## START DATA ROWS

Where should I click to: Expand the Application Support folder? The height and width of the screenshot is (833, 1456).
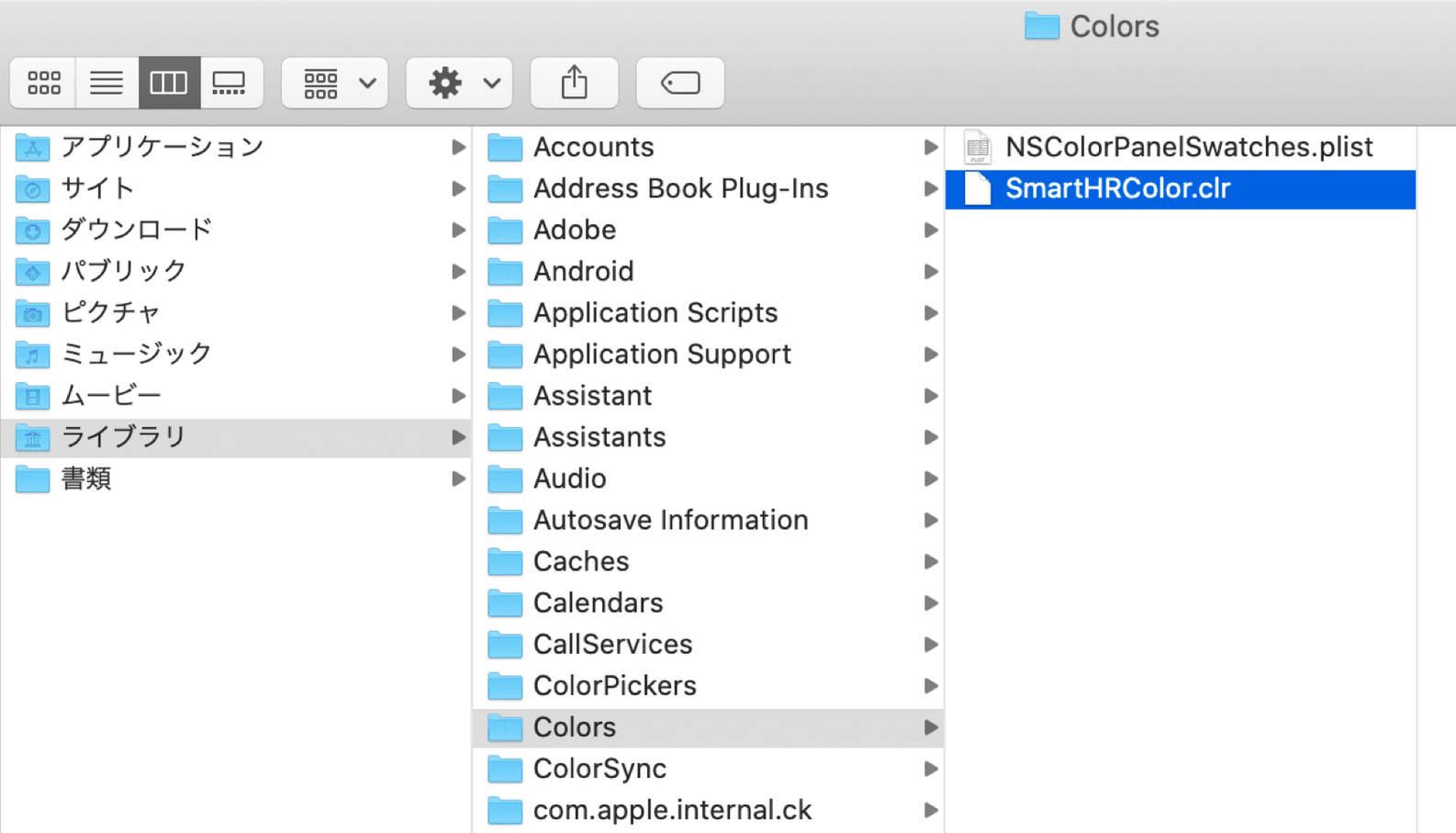coord(663,354)

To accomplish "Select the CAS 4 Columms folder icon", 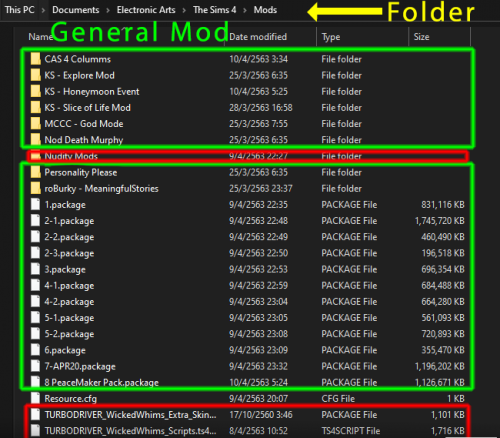I will click(35, 59).
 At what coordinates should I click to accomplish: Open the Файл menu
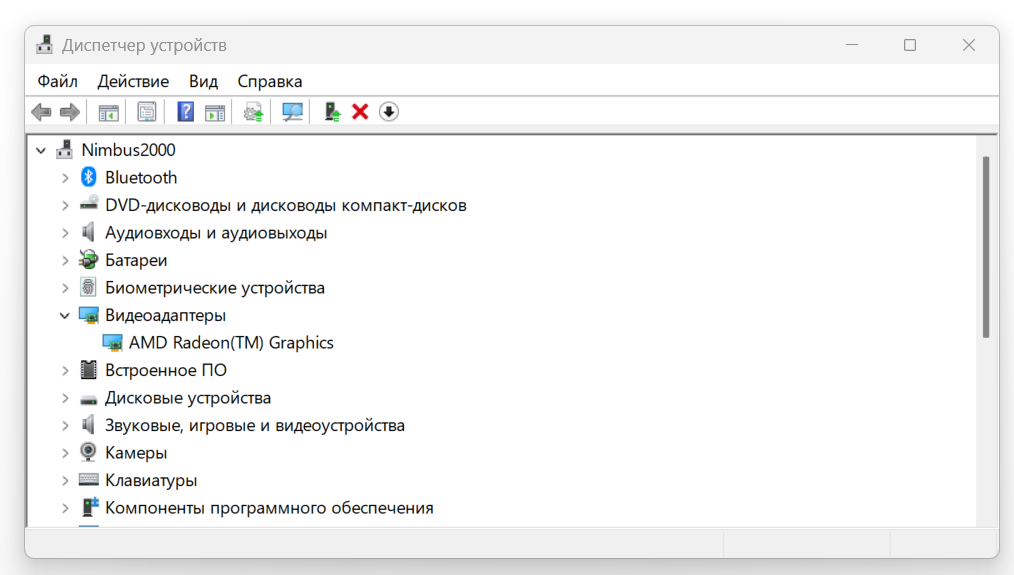58,81
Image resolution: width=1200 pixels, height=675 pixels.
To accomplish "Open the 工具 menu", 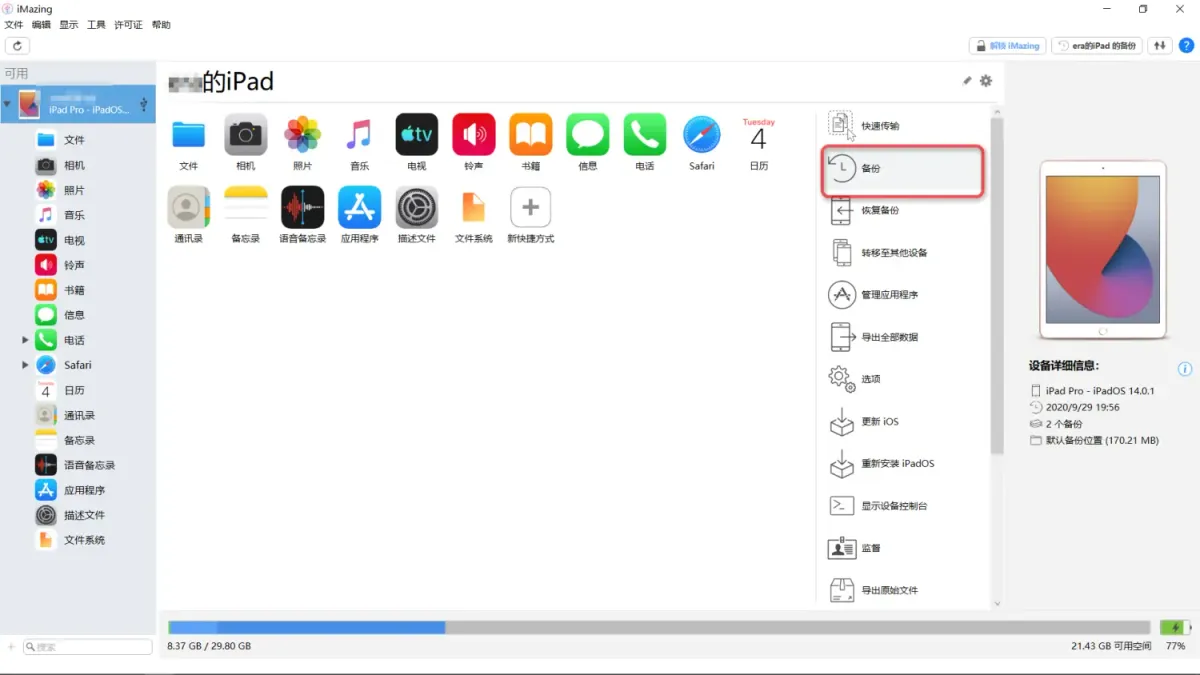I will pyautogui.click(x=96, y=24).
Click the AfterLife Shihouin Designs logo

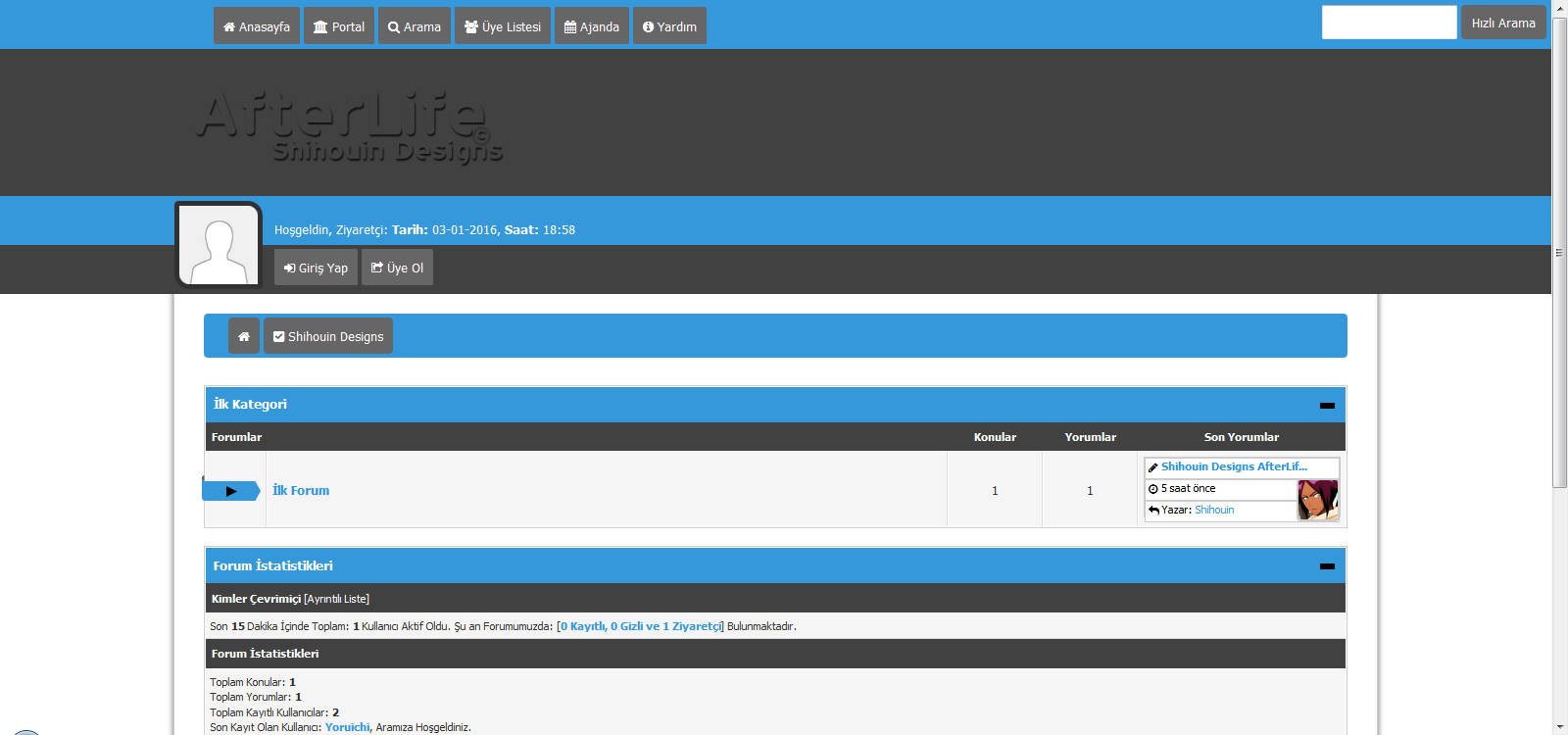[350, 125]
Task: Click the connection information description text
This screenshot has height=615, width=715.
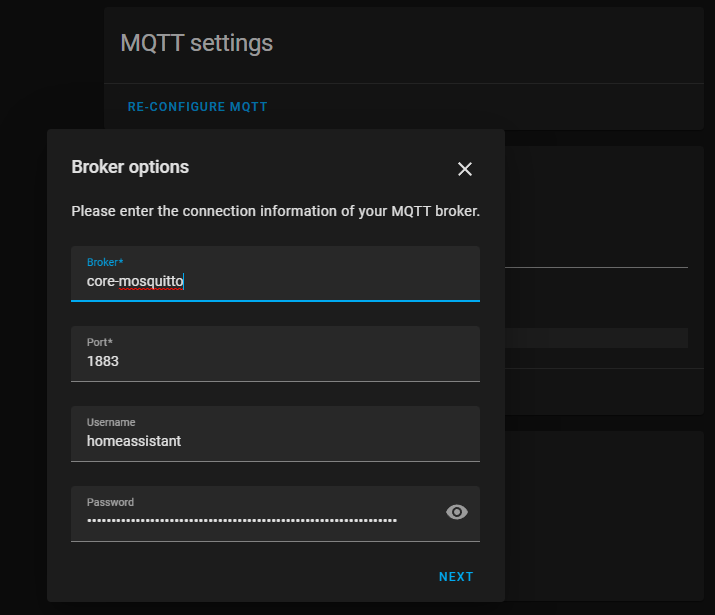Action: (275, 212)
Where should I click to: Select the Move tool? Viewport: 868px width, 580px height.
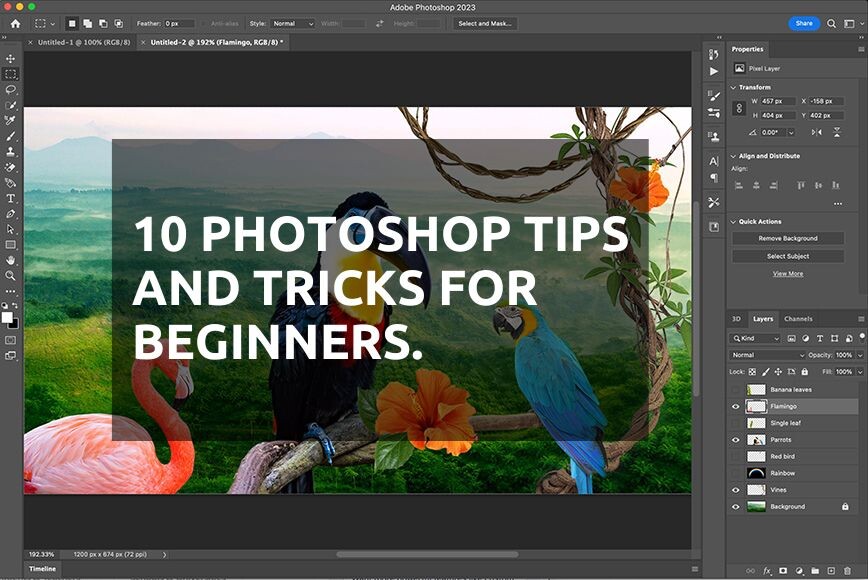tap(11, 58)
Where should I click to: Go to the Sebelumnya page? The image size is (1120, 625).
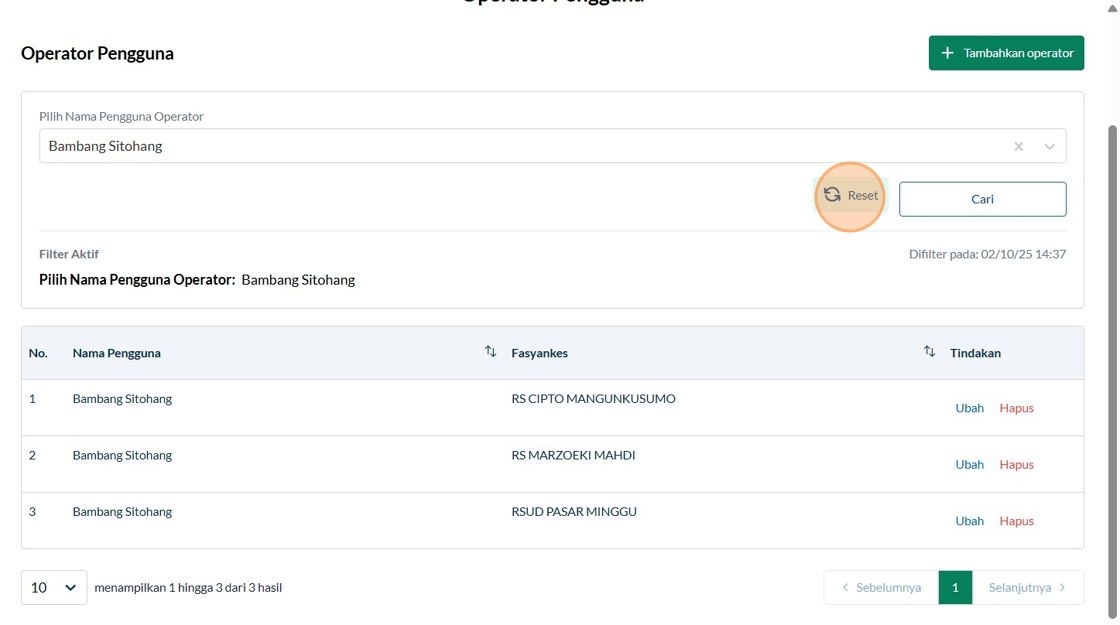pos(881,588)
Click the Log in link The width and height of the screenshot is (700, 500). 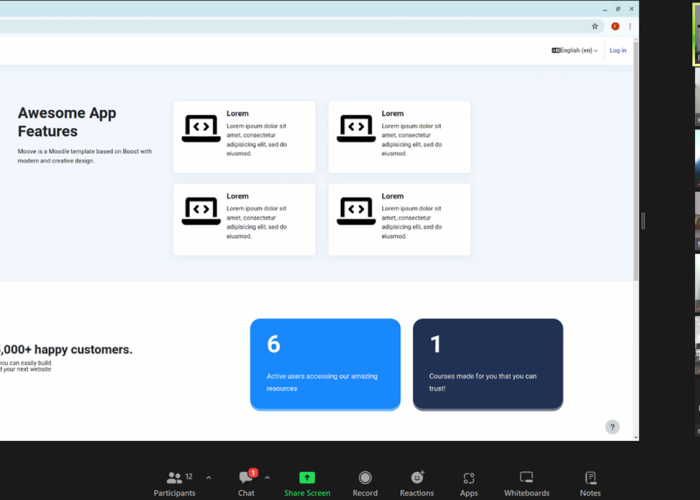[x=618, y=50]
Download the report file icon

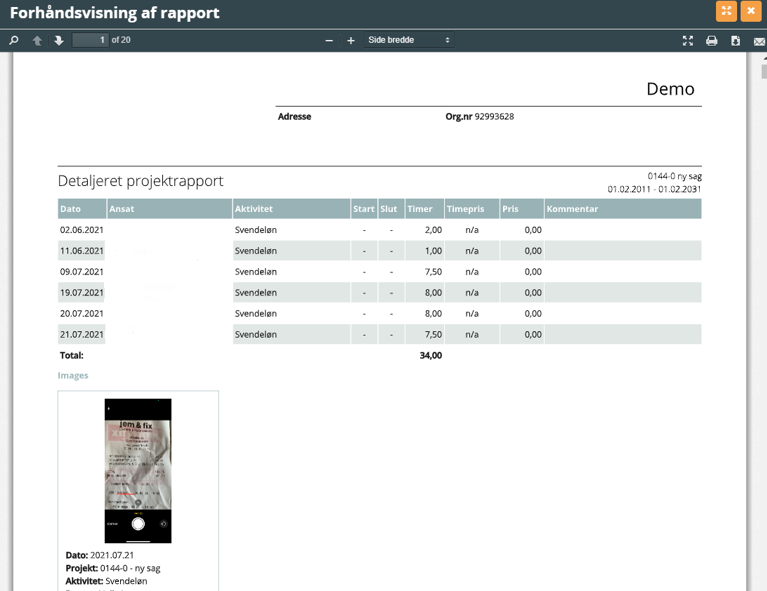click(736, 41)
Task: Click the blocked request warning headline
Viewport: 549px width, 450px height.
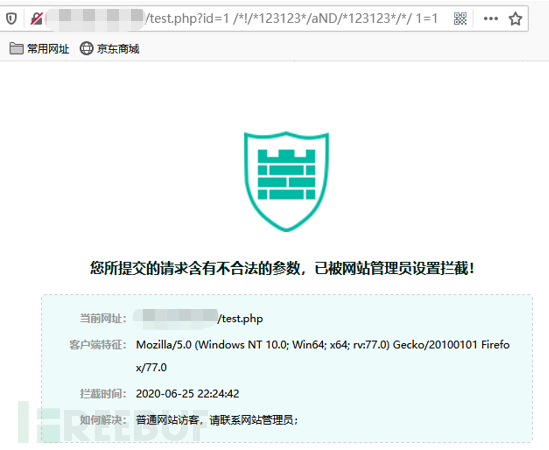Action: tap(282, 268)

## END DATA ROWS

## WORK TO COMPLETE
Lay out the lines from the one holding "Task: Click the blocked" through the end of the items, inclusive, as a Markdown table with the columns Row and Line. Skip blank lines, and leave the pictures out.

## FINISHED ANSWER
| Row | Line |
|---|---|
| 1 | Task: Click the blocked request warning headline |
| 2 | Viewport: 549px width, 450px height. |
| 3 | Action: tap(282, 268) |